On 7 Dec 2005, at 01:18, Sherool wrote:
How exactly should these images be treated? I'm talking about the image tag http://en.wikipedia.org/wiki/Template:Wikipedia-screenshot and it's category <http://en.wikipedia.org/wiki/ Category:Screenshots_of_Wikipedia>. The template only says that Wikipedia text is licensed under GFDL and that Wikipedia is copyright of Wikimedia, but it doesn't rely address the issue of the copyright status for the image itself.
According to <http://en.wikipedia.org/wiki/ Wikipedia:Image_copyright_tags> it's a "fair use" tag (that's where it's listed anyway), but we are not currently treating it as such. Gmaxwell's bot originally tagged these images as "far use orphans" if they where not used in articles, but after a storm of protests (well 3-4 anyway, I raised some questions myself back then) he (reluctantly) excluded them from his bot. Problem is you can't rely argue that they are free images, as many of them include either copyrighted GUI elements from the users browser and OS, and a lot of others include copyrighted "fair use" images from articles.
The way I see it we have 3 choices.
- Keep using it as a semi-free "special" case, maybe we can argue
that the screenshot as a whole give enough context to declare the inclusion of copyrighted images to be within fair use or some such (IANAL).

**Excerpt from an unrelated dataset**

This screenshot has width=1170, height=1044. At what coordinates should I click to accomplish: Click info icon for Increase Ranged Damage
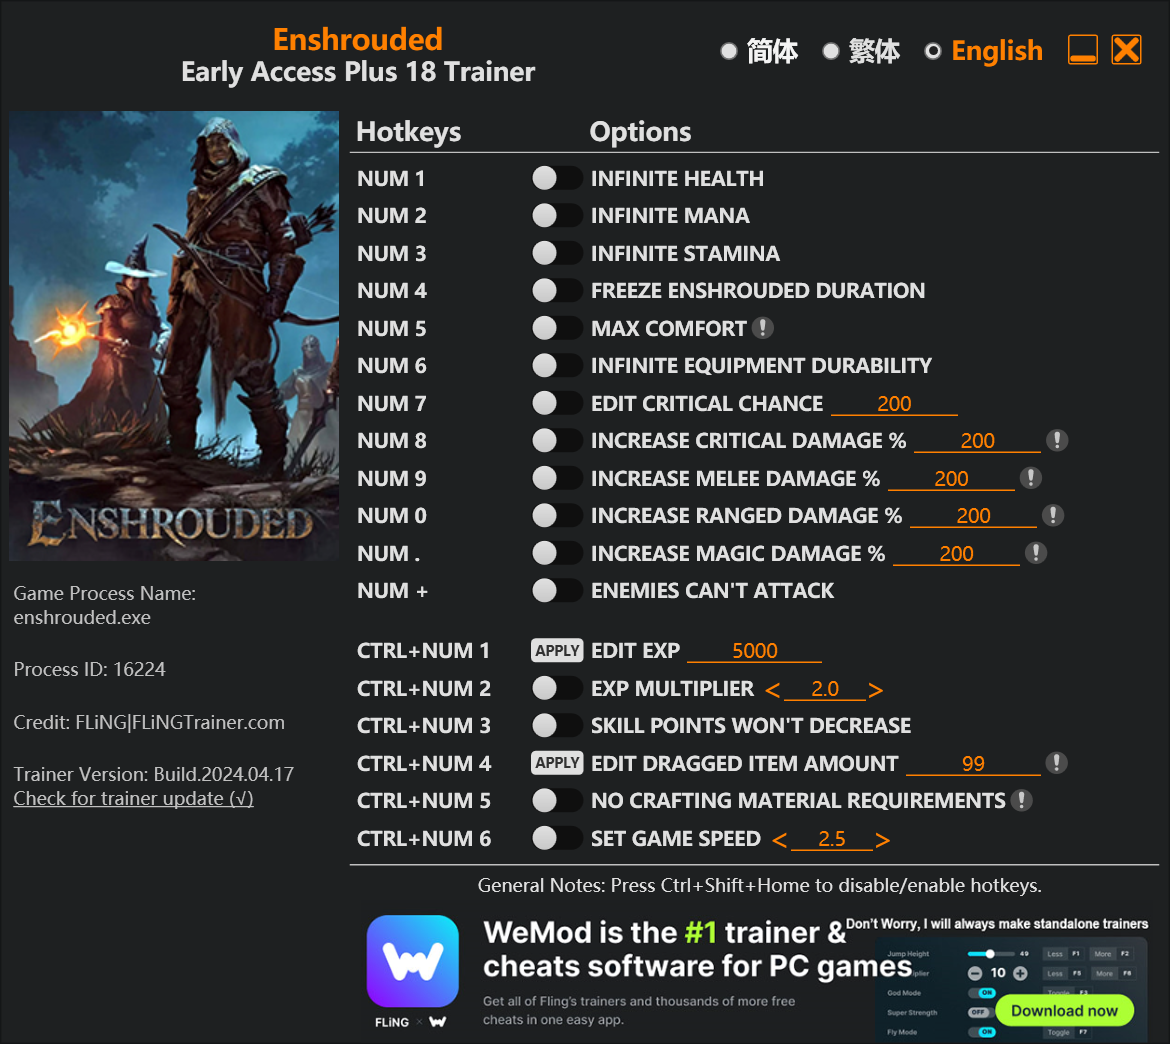1053,515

- Make it a GFDL tag, and run an extensive cleanup project to
crop, blur or otherwise remove all copyrighted elements from the screenshots (and clean out other mis-tagged junk).
- Confirm that it's a fair use tag, and delete all the images that
have not been used in any articles for at least 7 days (in other words most, if not all of them).
Any thoughts? Whatever status they should have needs to be made more clear IMHO.
There is also the case that came up yesterday of screenshots including definitely non free wikimedia foundation logos.
My view is that they should only be allowed if they only include free content and then can be tagged as GFDL (or GFDL+CC if they include some CC images).